The 2009 field season investigates the political economy of the Jovel Valley of highland Chiapas, location of the modern city of San Cristóbal de las Casas. The project examines the political economy of the hilltop sites of Moxviquil and Huitepec through a “bottom-up” household archaeology approach, and investigates the complex relationships between social inequality, household wealth and occupation in Jovel Valley polities. The project received support from an NSF Doctoral Dissertation Improvement Grant, and provided data for my dissertation, entitled “Political Economy on the Postclassic Western Maya Frontier,” for which I received the University at Albany Distinguished Doctoral Dissertation Award. Publications based on the findings of this project use advanced quantitative methods to examine community-scale social networks as constructed through cross-valley exchange relationships, examine the degree of specialization in urban activities at the archaeological site of Moxviquil, and analyze the ways in which Jovel Valley sites engaged with long-distance exchange networks.
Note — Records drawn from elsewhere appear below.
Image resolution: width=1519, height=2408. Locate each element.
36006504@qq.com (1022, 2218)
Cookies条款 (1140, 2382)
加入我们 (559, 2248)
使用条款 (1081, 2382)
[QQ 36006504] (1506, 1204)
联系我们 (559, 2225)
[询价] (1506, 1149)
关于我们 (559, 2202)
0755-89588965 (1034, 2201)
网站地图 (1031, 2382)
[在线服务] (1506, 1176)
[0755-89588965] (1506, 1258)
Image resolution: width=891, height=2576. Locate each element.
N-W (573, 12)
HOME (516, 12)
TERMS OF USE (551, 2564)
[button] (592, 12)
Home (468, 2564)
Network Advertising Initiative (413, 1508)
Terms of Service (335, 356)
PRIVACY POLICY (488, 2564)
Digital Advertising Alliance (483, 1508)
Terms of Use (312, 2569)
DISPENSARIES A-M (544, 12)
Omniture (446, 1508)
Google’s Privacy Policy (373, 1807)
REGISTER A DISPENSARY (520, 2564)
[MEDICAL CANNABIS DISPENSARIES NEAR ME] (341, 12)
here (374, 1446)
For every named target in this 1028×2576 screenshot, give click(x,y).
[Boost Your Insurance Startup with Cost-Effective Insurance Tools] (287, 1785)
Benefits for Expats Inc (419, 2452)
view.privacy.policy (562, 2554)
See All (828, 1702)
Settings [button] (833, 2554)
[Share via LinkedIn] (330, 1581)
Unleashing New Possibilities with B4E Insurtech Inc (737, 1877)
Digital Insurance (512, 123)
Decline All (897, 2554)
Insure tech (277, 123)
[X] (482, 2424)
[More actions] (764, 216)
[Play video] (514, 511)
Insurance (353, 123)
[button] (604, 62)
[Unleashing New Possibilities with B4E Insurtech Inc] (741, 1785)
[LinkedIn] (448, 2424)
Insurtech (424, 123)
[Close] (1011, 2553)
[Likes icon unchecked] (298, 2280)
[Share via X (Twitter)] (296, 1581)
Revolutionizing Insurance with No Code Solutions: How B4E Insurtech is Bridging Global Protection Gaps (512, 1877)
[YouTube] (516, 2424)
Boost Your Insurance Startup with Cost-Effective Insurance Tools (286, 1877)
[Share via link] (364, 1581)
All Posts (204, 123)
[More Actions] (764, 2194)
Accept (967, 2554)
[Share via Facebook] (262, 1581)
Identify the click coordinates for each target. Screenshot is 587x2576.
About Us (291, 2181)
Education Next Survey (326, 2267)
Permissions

The current phase of this research project examines the ways that materials, technologies and styles are used to negotiate cross-cultural interactions in politically contested frontier zones. Our 2015-2016 fieldwork  examines the structure of political and economic relationships between Jovel Valley settlements. We also examine communication and contact between the Mayan-speaking peoples of highland Chiapas and their Chiapanec neighbors to the west. The project is supported by a Wenner-Gren International Collaborative Research Grant and the Universidad de Ciencias y Artes de Chiapas.